Please rewrite the entries beginning at the line that has "You are a computer-use" and stopping after the line that has "Viewport: 680px width, 480px", with "avatar" renamed to "profile" and everything else left unchanged. Leave the pictures out of your answer.

[Records from a collection]
================

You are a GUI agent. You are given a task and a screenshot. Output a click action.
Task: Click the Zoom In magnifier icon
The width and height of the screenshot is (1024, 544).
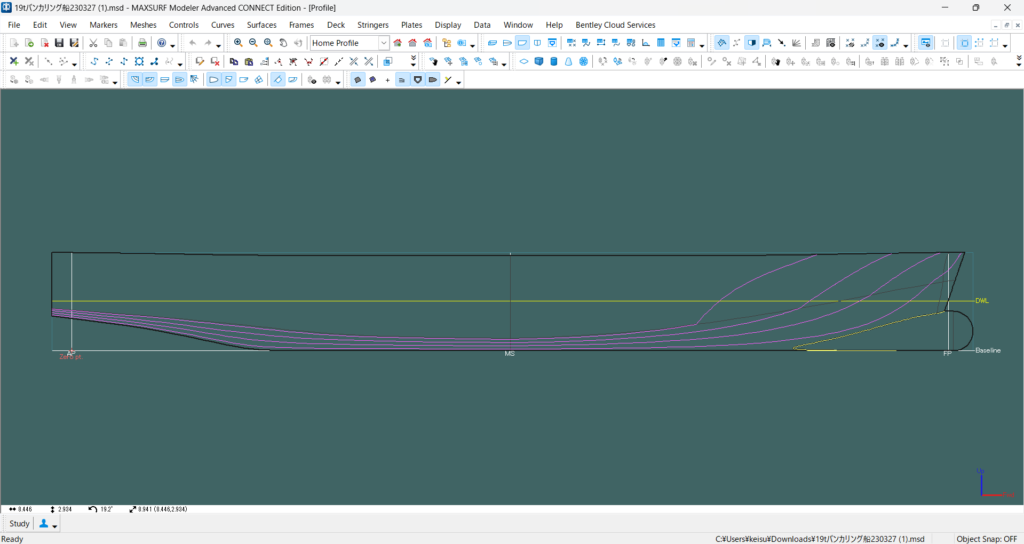pyautogui.click(x=238, y=43)
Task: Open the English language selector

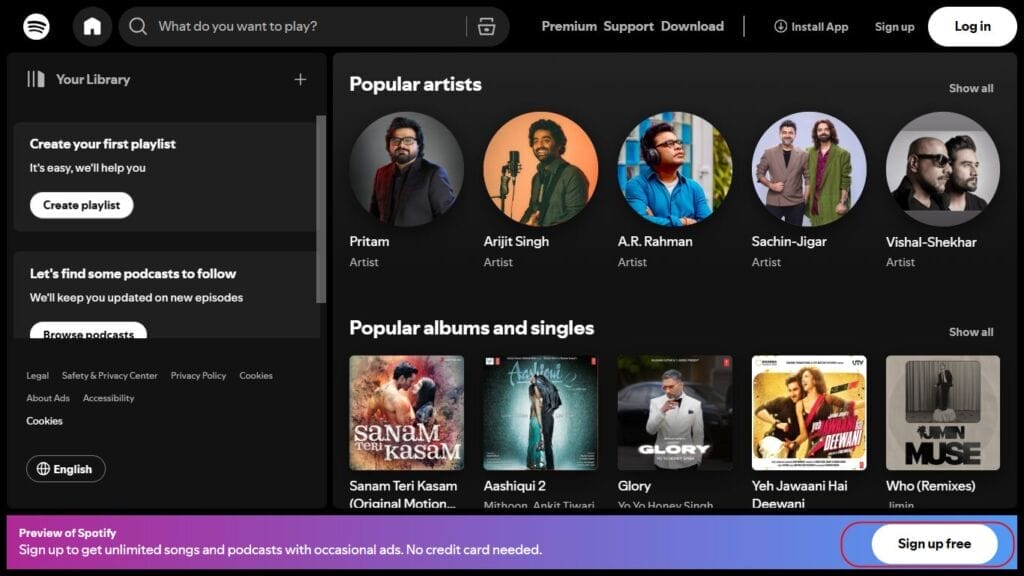Action: tap(66, 469)
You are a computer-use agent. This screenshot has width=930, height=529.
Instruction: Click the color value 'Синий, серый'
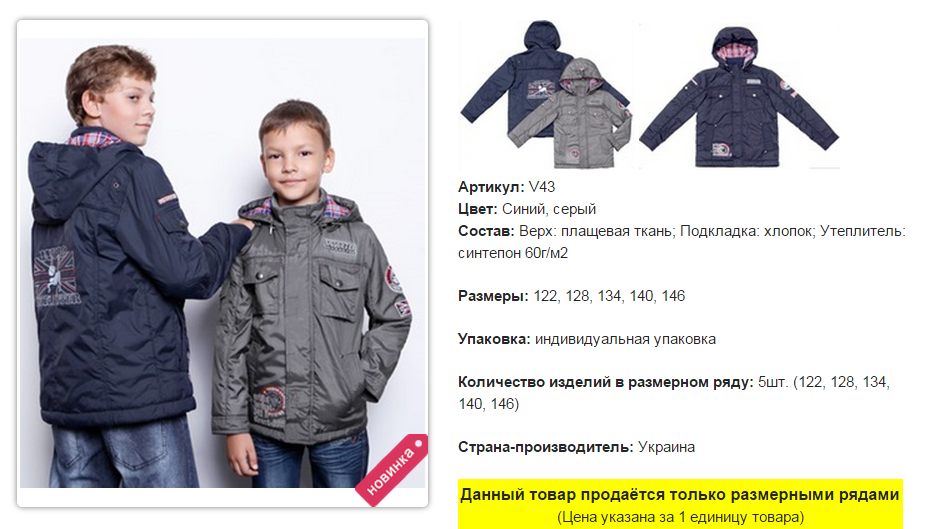click(549, 209)
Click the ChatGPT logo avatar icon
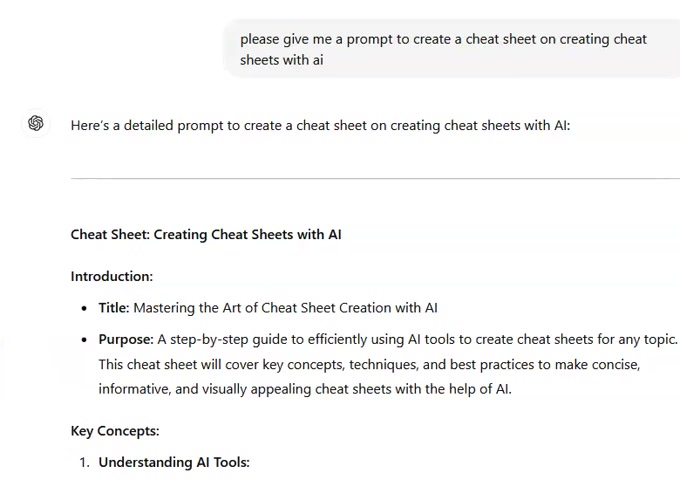Viewport: 680px width, 480px height. [x=36, y=124]
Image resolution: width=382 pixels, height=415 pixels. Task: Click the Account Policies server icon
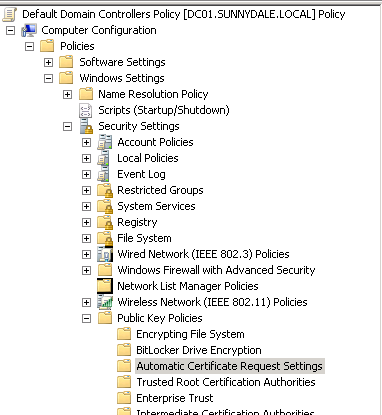click(x=105, y=142)
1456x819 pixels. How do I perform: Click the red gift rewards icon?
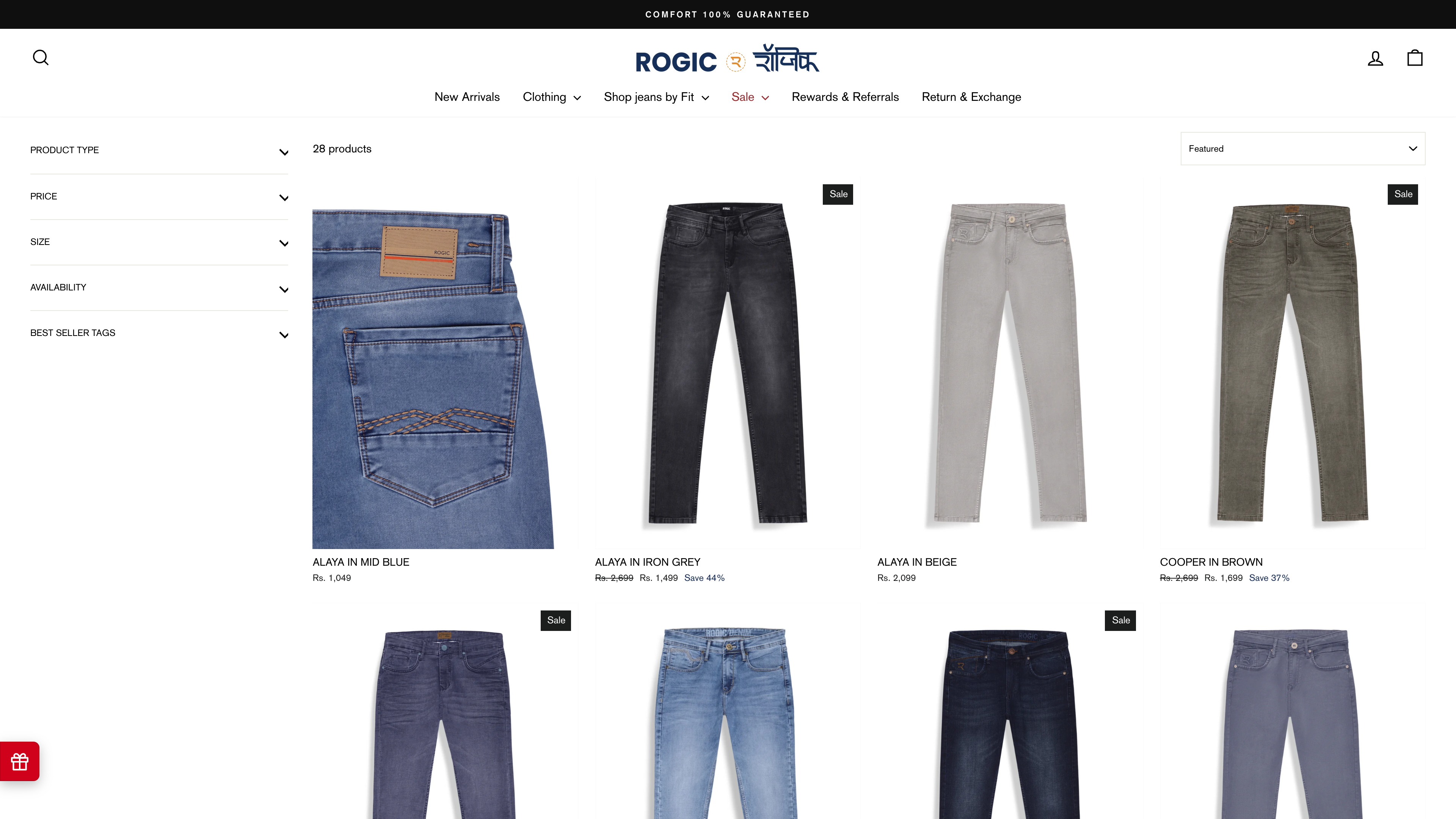point(20,761)
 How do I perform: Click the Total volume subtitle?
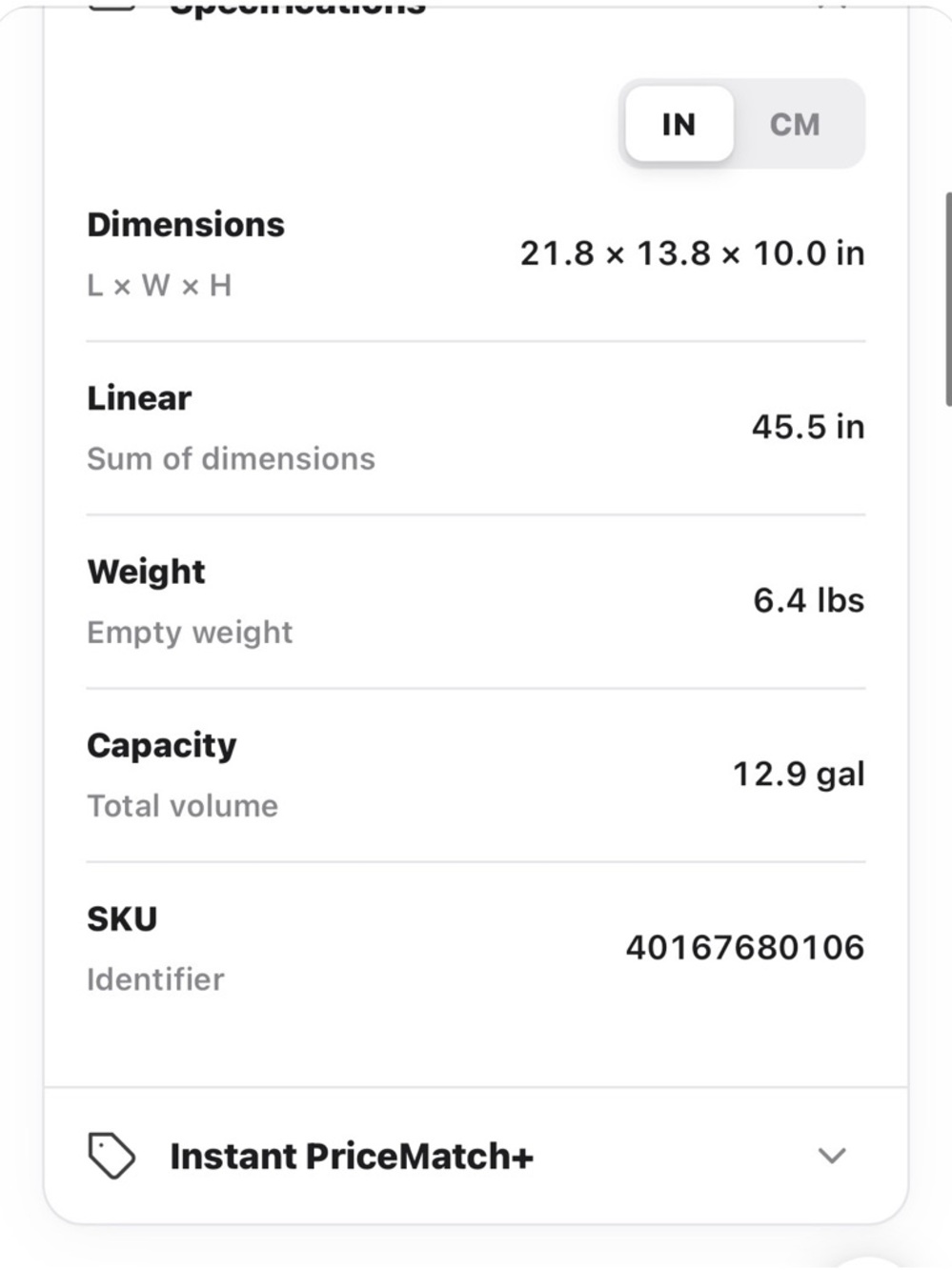click(x=182, y=806)
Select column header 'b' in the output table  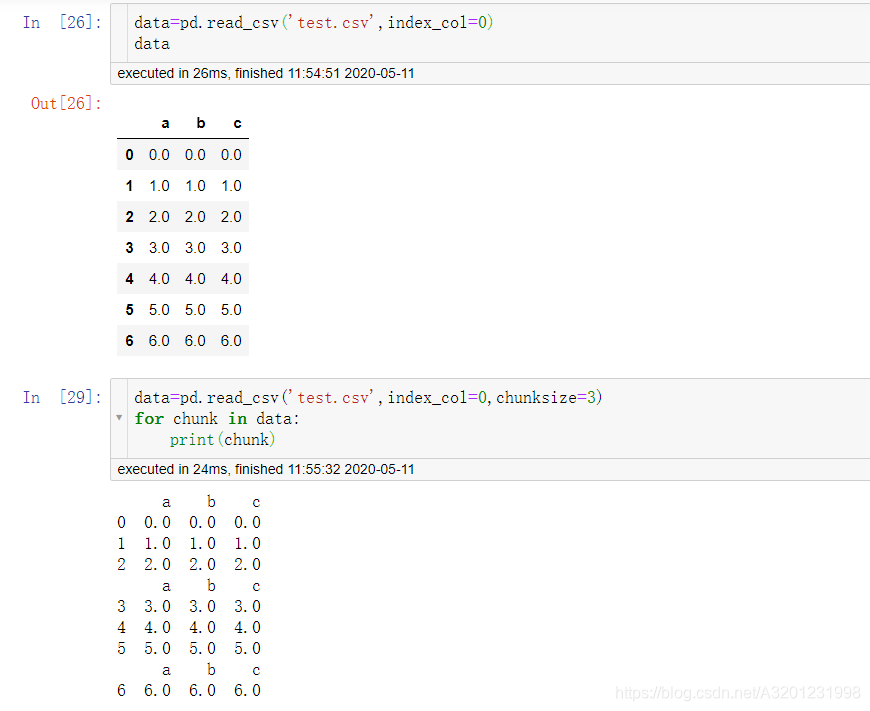coord(201,123)
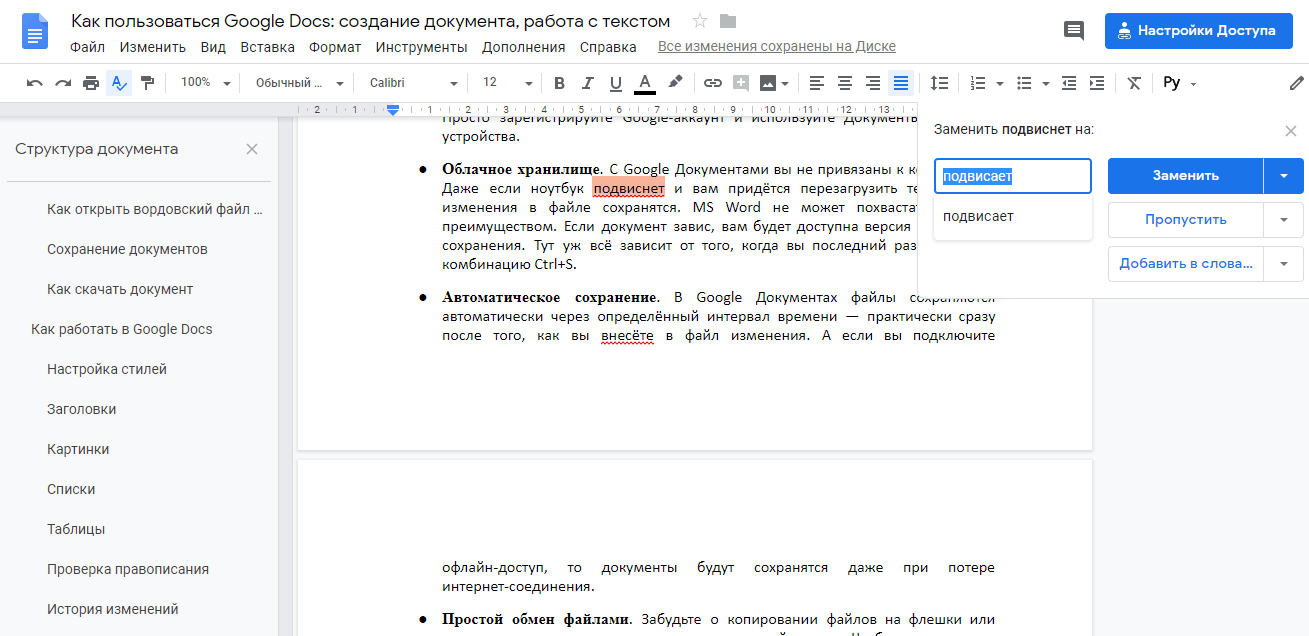The image size is (1309, 636).
Task: Insert a link using the link icon
Action: 712,83
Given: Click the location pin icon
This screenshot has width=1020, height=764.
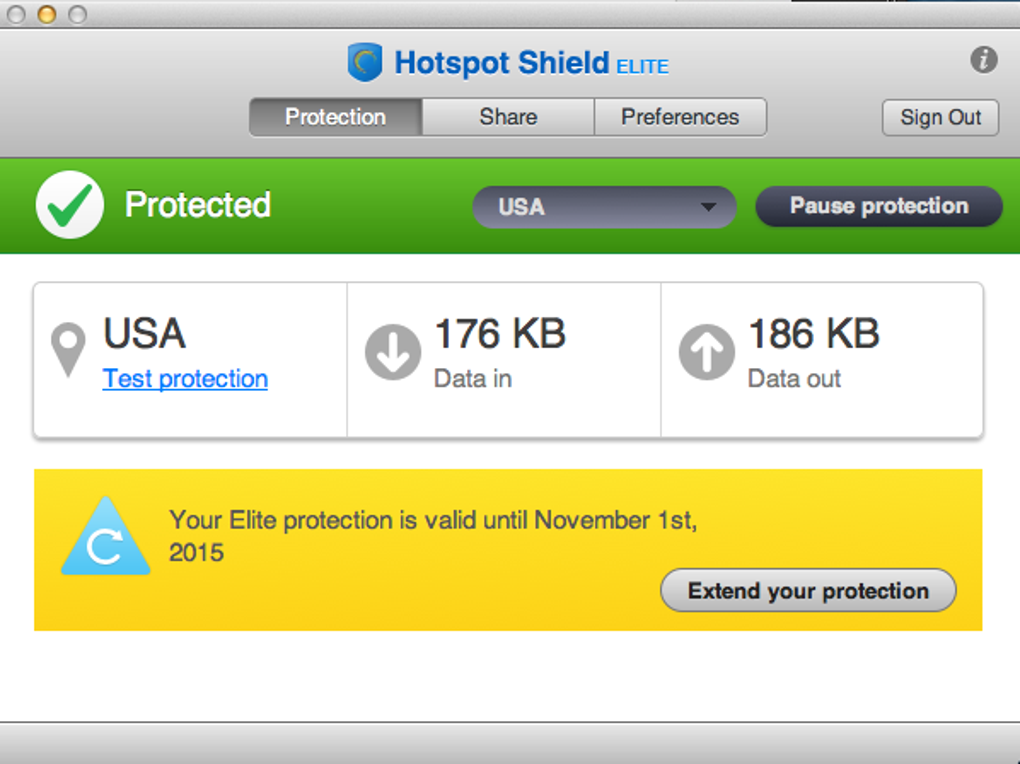Looking at the screenshot, I should tap(68, 350).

================

RESPONSE FOR THIS EXERCISE:
You are a computer-use agent. This screenshot has width=930, height=529.
Instruction: Click the color value 'Синий, серый'
click(549, 209)
Click the ChatGPT logo profile icon
Viewport: 680px width, 480px height. [x=36, y=124]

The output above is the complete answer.